Fica claro em sua discografia a transformação constante de sua música, responsável por criar novos gêneros musicais como o cool, o jazz rock, o hard bop, o fusion e o jazz eletrônico no últimas anos de sua vida. Miles Davis não teve medo de quebrar as barreiras e “macular” o jazz, quando em 1969 introduz instrumentos elétricos característicos do rock e do blues ao jazz. Bitches Brew marca um novo momento do jazz, que migra do acústico para o elétrico.

Este álbum é revolucionário na acepção mais forte do termo. Ele subverte por completo a compreensão do que seria o jazz naquele momento. Há uma ruptura quase completa com toda música compreendida como jazz anterior a Bithces Brew, o que o torna um marco na história do gênero. O LP original era duplo e contava com seis músicas. No lado A ‘1. Pharaoh’s Dance’, no B ‘1. Bitches Brew’, no C ‘1.Spanish Key’ e ‘2. John McLaughlin’, D ‘1. Miles Runs the Voodoo Down’ e ‘2. Sanctuary’. Vale lembrar que em 1999 foi lançada uma versão em dois CDs contendo uma faixa adicional no disco 2, a música Feio. A partir de então os relançamentos do álbum passaram a contar com essa faixa adicional. 

A gravação desta obra prima contou com a presença de 12 músicos, os quais se revesavam em jams orientadas por Miles Davis. Este time dos sonhos do jazz contava com músicos já estabelecidos e outros que teriam suas carreiras catapultadas a partir daquela experiência musical. Eis a escalação do time de jazzistas que fizeram parte das gravações de Bitches Brew: Joe Zawinul, Wayne Shorter, Airto Moreira, John McLaughlin, Chick Corea, Jack DeJohnete, Dave Holland, Don Alias, Bennie Maupin, Larry Young e Lenny White.

Não bastasse a eletrificação do jazz, esse álbum apaga a distinção entre tema e improviso, marca registrada do jazz até então, o que gerou na época duras críticas dos jazzistas à Miles e novas questões aos amantes, estudiosos e músicos de jazz: Bitches Brew seria um álbum de jazz? Miles Davis ainda poderia ser considerado um músico de jazz?

Todas as linhagens do jazz nascidas até este momento crucial contavam com uma formação padrão, estabelecida pelos bebopers, em particular Charlie Parker, Dizzy Gillespie e Thelonius Monk, a formação em quarteto e quinteto. Claro que antes disso havia as orquestras de jazz, as famosas big bands e a consolidação dos quartetos e quintetos teve uma importância fundamental para o nascimento do jazz moderno. Contudo ainda eram os mesmos instrumentos utilizados nas orquestras, tínhamos então: bateria, piano, baixo acústico, saxofone (na maioria das formações o sax tenor), algumas vezes um vibrafone  e trompete.

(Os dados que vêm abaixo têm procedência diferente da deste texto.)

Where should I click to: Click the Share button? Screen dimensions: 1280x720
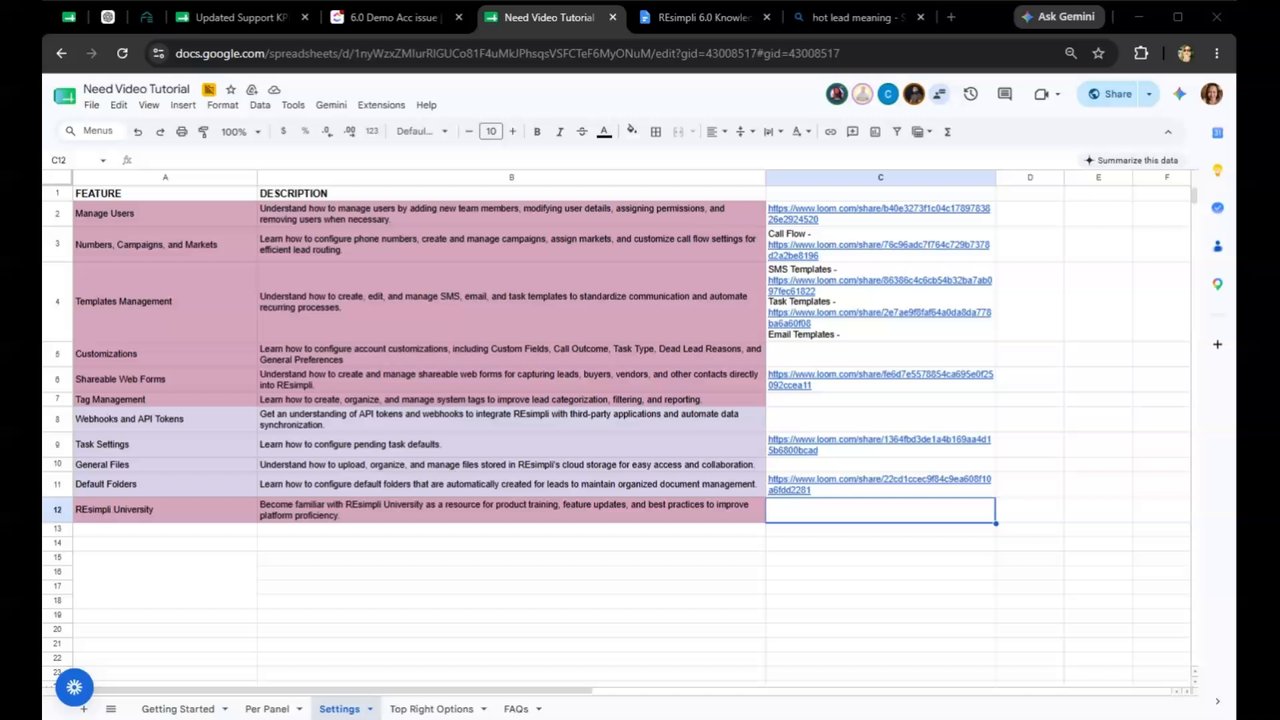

A formação de Bithces Brew dispensa todos esses instrumentos e adota a guitarra elétrica, que se serve de todos os efeitos que este instrumento pode oferecer como as distorções, o wah wah,  baixo elétrico, piano elétrico (sintetizador), percussão (lembremos que o percussionista brasileiro Airto Moreira fez parte dessa banda de Miles, colocando inclusive a cuíca pra roncar em quase todas as músicas) e o mais estranho, um trompete eletrificado. Além do sax alto e soprano o clarone é utilizado na primeira música do álbum, Pharoa´s Dance. O clarone é uma mistura de saxofone com clarineta. Seu corpo de madeira e o formato de cachimbo produzem um som peculiar, encorpado, lembrando um rugido.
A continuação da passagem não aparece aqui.